[Exercise objective]
Copy all records verbatim.

=== Record extracts ===

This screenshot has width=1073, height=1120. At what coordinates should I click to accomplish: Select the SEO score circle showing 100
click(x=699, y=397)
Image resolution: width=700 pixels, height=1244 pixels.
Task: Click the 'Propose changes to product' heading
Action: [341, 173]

===

[Exercise solution]
This screenshot has width=1073, height=1120. At what coordinates should I click to accomplish: Select the SEO score circle showing 100
click(x=699, y=397)
Image resolution: width=700 pixels, height=1244 pixels.
Task: Click the 'Propose changes to product' heading
Action: [341, 173]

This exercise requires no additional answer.